AIM OF THE TASK
Write the next part of the article on purchase order financing, picking up the process overview after its first bullet.

DOCUMENT EXTRACT
Nov 29, 2023

What Is Purchase Order Financing?

Ernane Iung

Ernane Iung – President and Owner of ei Funding

Understanding the dynamics of business expansion and managing upfront costs is a challenge for many companies. Purchase order (P.O.) financing emerges as a solution, enabling businesses to fulfill large orders by providing the necessary capital based on the strength of their purchase orders. But what is purchase order financing, exactly?

When cash flow is tight, P.O. financing allows businesses to leverage outstanding purchase orders from creditworthy customers to secure working capital. Let’s dive further into this financial tool and how it can be a transformative asset for businesses.

Illustration of a person using a laptop with a financial growth chart and floating coins in the background.

How Does Purchase Order Financing Work?

Purchase order financing is a financial tool that provides businesses with the working capital to pay suppliers and fulfill customer orders. With this financing method, a lender covers a portion or all of the cost of filling purchase orders in exchange for repayment plus fees once the client pays. It bridges cash flow gaps by providing funds upfront based on outstanding purchase orders from creditworthy customers.

Here is a general overview of the process:

  • Your business receives a large customer order that you currently lack the cash or inventory to fulfill.

MATERIAL PROVIDED

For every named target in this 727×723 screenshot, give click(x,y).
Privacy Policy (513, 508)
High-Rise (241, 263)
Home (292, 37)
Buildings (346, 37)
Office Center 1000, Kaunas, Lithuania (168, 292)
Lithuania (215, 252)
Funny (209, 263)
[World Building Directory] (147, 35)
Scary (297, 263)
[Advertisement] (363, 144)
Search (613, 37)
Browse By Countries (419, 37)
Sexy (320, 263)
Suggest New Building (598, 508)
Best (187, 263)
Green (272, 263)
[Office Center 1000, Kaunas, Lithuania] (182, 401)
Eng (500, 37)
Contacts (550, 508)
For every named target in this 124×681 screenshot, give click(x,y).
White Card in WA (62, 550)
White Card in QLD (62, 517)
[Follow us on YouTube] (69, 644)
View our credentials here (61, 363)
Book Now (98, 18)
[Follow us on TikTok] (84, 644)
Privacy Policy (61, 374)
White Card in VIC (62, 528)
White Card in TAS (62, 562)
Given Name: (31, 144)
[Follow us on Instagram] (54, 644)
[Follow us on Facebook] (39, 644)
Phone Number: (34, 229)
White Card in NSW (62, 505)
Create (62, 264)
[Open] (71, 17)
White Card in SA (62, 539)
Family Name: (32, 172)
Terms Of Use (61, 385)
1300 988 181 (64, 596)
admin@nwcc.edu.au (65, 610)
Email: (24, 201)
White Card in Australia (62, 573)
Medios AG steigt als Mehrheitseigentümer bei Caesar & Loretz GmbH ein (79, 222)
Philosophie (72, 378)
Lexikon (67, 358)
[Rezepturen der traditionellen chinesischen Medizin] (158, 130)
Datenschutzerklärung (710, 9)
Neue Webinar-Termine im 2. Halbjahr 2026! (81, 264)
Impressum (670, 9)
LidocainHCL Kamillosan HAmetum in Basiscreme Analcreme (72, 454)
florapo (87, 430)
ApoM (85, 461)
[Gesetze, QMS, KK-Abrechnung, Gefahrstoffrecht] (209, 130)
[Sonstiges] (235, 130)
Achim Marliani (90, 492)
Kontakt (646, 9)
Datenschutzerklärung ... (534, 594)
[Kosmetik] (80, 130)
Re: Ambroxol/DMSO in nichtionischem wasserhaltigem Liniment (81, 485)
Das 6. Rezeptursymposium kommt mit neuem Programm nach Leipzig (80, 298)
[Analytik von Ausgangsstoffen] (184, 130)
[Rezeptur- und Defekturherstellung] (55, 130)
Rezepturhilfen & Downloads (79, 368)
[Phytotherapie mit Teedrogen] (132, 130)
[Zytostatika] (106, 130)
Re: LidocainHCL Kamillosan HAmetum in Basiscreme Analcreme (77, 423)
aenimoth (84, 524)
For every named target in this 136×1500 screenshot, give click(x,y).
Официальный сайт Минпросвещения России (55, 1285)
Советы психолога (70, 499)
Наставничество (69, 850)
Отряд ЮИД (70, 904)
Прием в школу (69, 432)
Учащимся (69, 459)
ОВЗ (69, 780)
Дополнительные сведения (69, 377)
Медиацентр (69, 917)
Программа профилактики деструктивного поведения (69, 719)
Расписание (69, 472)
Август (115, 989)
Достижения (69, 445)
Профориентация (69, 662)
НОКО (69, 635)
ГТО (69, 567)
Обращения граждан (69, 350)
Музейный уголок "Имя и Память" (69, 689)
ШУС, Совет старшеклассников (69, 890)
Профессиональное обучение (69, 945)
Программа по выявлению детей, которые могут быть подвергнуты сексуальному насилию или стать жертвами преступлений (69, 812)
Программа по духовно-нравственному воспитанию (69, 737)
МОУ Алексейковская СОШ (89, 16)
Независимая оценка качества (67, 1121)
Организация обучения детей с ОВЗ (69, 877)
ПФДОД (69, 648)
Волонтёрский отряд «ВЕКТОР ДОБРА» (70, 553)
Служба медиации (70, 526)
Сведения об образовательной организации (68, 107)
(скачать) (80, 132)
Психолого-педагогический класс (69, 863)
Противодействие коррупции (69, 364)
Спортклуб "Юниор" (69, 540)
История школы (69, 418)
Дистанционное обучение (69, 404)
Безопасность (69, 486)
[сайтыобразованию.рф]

RESPONSE TO THE EXERCISE
  • You apply to a P.O. financing company, submitting the purchase order and supplier estimate.
  • The P.O. financier pays your supplier directly on your behalf so the order can be completed, often via a letter of credit.
  • Your supplier manufactures and ships the order per the purchase order.
  • You invoice your customer once they receive the shipment.
  • Your customer pays the financing company directly.
  • The financing company deducts their fees and sends the remaining balance to your business.

If the supplier takes longer than expected, you may accrue more interest fees and have to offer payment discounts to customers. It’s important to consider timelines and predictable costs carefully to ensure the arrangement remains financially beneficial.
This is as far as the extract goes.